From the first line to the last, reproduce the records exactly as they appear below.

### MATERIAL FOR THIS EXERCISE ###

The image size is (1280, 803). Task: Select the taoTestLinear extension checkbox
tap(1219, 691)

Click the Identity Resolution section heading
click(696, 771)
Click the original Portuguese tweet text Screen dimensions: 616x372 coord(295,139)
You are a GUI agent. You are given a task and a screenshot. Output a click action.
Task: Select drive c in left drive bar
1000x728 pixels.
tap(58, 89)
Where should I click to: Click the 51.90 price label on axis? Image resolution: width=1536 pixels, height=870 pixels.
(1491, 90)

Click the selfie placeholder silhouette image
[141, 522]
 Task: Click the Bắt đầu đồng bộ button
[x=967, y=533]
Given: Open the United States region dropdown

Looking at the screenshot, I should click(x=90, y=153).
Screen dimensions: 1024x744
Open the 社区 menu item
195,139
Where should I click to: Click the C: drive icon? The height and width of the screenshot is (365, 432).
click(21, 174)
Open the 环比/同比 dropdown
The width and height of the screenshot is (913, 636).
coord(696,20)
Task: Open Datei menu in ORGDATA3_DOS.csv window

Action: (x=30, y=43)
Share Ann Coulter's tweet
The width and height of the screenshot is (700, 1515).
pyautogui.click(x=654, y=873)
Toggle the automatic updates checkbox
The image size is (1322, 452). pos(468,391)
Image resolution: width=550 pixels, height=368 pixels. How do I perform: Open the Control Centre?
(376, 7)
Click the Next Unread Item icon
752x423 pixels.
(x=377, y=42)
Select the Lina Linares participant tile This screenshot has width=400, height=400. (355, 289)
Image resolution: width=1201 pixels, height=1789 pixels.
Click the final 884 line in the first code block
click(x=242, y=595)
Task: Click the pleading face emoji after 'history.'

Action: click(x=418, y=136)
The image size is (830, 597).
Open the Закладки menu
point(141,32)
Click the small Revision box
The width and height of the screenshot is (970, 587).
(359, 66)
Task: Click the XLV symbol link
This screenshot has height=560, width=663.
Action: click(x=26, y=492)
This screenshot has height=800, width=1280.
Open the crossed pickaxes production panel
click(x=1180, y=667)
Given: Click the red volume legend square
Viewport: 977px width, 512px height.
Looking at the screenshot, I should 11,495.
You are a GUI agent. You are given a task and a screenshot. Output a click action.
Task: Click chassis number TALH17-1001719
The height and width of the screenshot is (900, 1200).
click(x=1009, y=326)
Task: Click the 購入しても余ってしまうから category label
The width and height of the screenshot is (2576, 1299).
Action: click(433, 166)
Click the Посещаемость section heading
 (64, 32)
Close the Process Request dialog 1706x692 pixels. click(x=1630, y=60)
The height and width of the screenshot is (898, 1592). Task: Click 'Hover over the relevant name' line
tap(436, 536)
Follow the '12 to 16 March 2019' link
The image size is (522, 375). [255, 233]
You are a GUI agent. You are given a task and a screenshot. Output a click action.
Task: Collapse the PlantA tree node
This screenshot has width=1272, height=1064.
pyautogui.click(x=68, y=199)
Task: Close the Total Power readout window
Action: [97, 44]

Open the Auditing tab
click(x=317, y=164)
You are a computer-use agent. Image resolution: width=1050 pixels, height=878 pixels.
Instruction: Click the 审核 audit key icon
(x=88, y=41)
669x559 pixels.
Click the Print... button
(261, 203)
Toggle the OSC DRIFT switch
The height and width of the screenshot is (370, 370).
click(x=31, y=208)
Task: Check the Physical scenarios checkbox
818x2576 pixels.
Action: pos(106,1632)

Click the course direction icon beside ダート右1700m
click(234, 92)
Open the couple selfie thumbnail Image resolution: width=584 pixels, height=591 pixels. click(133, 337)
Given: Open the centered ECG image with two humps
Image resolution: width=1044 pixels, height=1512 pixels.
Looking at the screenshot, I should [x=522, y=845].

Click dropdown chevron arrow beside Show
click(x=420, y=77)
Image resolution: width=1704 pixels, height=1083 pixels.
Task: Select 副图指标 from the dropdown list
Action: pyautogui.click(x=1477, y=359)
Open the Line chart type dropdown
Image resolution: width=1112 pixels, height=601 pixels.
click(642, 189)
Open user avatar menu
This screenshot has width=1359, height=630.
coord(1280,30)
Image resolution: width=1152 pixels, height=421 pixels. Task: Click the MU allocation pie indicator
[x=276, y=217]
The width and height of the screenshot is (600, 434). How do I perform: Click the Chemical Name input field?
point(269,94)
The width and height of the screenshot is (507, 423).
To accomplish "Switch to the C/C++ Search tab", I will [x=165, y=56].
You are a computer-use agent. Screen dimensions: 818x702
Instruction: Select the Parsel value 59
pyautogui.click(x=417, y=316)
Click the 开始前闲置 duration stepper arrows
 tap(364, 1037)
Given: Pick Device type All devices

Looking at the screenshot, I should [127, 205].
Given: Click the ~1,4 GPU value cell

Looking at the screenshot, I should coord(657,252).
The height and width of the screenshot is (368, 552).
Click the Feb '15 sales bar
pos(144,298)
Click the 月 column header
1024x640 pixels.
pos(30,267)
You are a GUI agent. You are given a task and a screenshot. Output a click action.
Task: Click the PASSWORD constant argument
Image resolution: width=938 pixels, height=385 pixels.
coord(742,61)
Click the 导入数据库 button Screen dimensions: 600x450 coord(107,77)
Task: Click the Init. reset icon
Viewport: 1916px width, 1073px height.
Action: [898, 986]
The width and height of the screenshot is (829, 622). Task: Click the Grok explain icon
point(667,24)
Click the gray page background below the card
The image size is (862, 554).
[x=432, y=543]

###

- [RESULT FOR THIS TASK]:
The image size is (1280, 803). Task: Select the taoTestLinear extension checkbox
tap(1219, 691)

Click the Identity Resolution section heading
click(696, 771)
Click the original Portuguese tweet text Screen dimensions: 616x372 coord(295,139)
You are a GUI agent. You are given a task and a screenshot. Output a click action.
Task: Select drive c in left drive bar
1000x728 pixels.
tap(58, 89)
Where should I click to: Click the 51.90 price label on axis? Image resolution: width=1536 pixels, height=870 pixels.
(1491, 90)

Click the selfie placeholder silhouette image
[141, 522]
 Task: Click the Bắt đầu đồng bộ button
[x=967, y=533]
Given: Open the United States region dropdown

Looking at the screenshot, I should click(x=90, y=153).
Screen dimensions: 1024x744
Open the 社区 menu item
195,139
Where should I click to: Click the C: drive icon? The height and width of the screenshot is (365, 432).
click(21, 174)
Open the 环比/同比 dropdown
The width and height of the screenshot is (913, 636).
coord(696,20)
Task: Open Datei menu in ORGDATA3_DOS.csv window

Action: (x=30, y=43)
Share Ann Coulter's tweet
The width and height of the screenshot is (700, 1515).
pyautogui.click(x=654, y=873)
Toggle the automatic updates checkbox
The image size is (1322, 452). pos(468,391)
Image resolution: width=550 pixels, height=368 pixels. How do I perform: Open the Control Centre?
(376, 7)
Click the Next Unread Item icon
752x423 pixels.
(x=377, y=42)
Select the Lina Linares participant tile This screenshot has width=400, height=400. (355, 289)
Image resolution: width=1201 pixels, height=1789 pixels.
Click the final 884 line in the first code block
click(x=242, y=595)
Task: Click the pleading face emoji after 'history.'

Action: click(x=418, y=136)
The image size is (830, 597).
Open the Закладки menu
point(141,32)
Click the small Revision box
The width and height of the screenshot is (970, 587).
(359, 66)
Task: Click the XLV symbol link
This screenshot has height=560, width=663.
Action: click(x=26, y=492)
This screenshot has height=800, width=1280.
Open the crossed pickaxes production panel
click(x=1180, y=667)
Given: Click the red volume legend square
Viewport: 977px width, 512px height.
Looking at the screenshot, I should 11,495.
You are a GUI agent. You are given a task and a screenshot. Output a click action.
Task: Click chassis number TALH17-1001719
The height and width of the screenshot is (900, 1200).
click(x=1009, y=326)
Task: Click the 購入しても余ってしまうから category label
The width and height of the screenshot is (2576, 1299).
Action: click(433, 166)
Click the Посещаемость section heading
 (64, 32)
Close the Process Request dialog 1706x692 pixels. click(x=1630, y=60)
The height and width of the screenshot is (898, 1592). Task: Click 'Hover over the relevant name' line
tap(436, 536)
Follow the '12 to 16 March 2019' link
The image size is (522, 375). [255, 233]
You are a GUI agent. You are given a task and a screenshot. Output a click action.
Task: Collapse the PlantA tree node
This screenshot has width=1272, height=1064.
pyautogui.click(x=68, y=199)
Task: Close the Total Power readout window
Action: [97, 44]

Open the Auditing tab
click(x=317, y=164)
You are a computer-use agent. Image resolution: width=1050 pixels, height=878 pixels.
Instruction: Click the 审核 audit key icon
(x=88, y=41)
669x559 pixels.
Click the Print... button
(261, 203)
Toggle the OSC DRIFT switch
The height and width of the screenshot is (370, 370).
click(x=31, y=208)
Task: Check the Physical scenarios checkbox
818x2576 pixels.
Action: pos(106,1632)

Click the course direction icon beside ダート右1700m
click(234, 92)
Open the couple selfie thumbnail Image resolution: width=584 pixels, height=591 pixels. click(133, 337)
Given: Open the centered ECG image with two humps
Image resolution: width=1044 pixels, height=1512 pixels.
Looking at the screenshot, I should [x=522, y=845].

Click dropdown chevron arrow beside Show
click(x=420, y=77)
Image resolution: width=1704 pixels, height=1083 pixels.
Task: Select 副图指标 from the dropdown list
Action: pyautogui.click(x=1477, y=359)
Open the Line chart type dropdown
Image resolution: width=1112 pixels, height=601 pixels.
click(642, 189)
Open user avatar menu
This screenshot has width=1359, height=630.
coord(1280,30)
Image resolution: width=1152 pixels, height=421 pixels. Task: Click the MU allocation pie indicator
[x=276, y=217]
The width and height of the screenshot is (600, 434). How do I perform: Click the Chemical Name input field?
point(269,94)
The width and height of the screenshot is (507, 423).
To accomplish "Switch to the C/C++ Search tab", I will [x=165, y=56].
You are a computer-use agent. Screen dimensions: 818x702
Instruction: Select the Parsel value 59
pyautogui.click(x=417, y=316)
Click the 开始前闲置 duration stepper arrows
 tap(364, 1037)
Given: Pick Device type All devices

Looking at the screenshot, I should [127, 205].
Given: Click the ~1,4 GPU value cell

Looking at the screenshot, I should coord(657,252).
The height and width of the screenshot is (368, 552).
Click the Feb '15 sales bar
pos(144,298)
Click the 月 column header
1024x640 pixels.
pos(30,267)
You are a GUI agent. You are given a task and a screenshot. Output a click action.
Task: Click the PASSWORD constant argument
Image resolution: width=938 pixels, height=385 pixels.
coord(742,61)
Click the 导入数据库 button Screen dimensions: 600x450 coord(107,77)
Task: Click the Init. reset icon
Viewport: 1916px width, 1073px height.
Action: [898, 986]
The width and height of the screenshot is (829, 622). Task: Click the Grok explain icon
point(667,24)
Click the gray page background below the card
The image size is (862, 554).
[x=432, y=543]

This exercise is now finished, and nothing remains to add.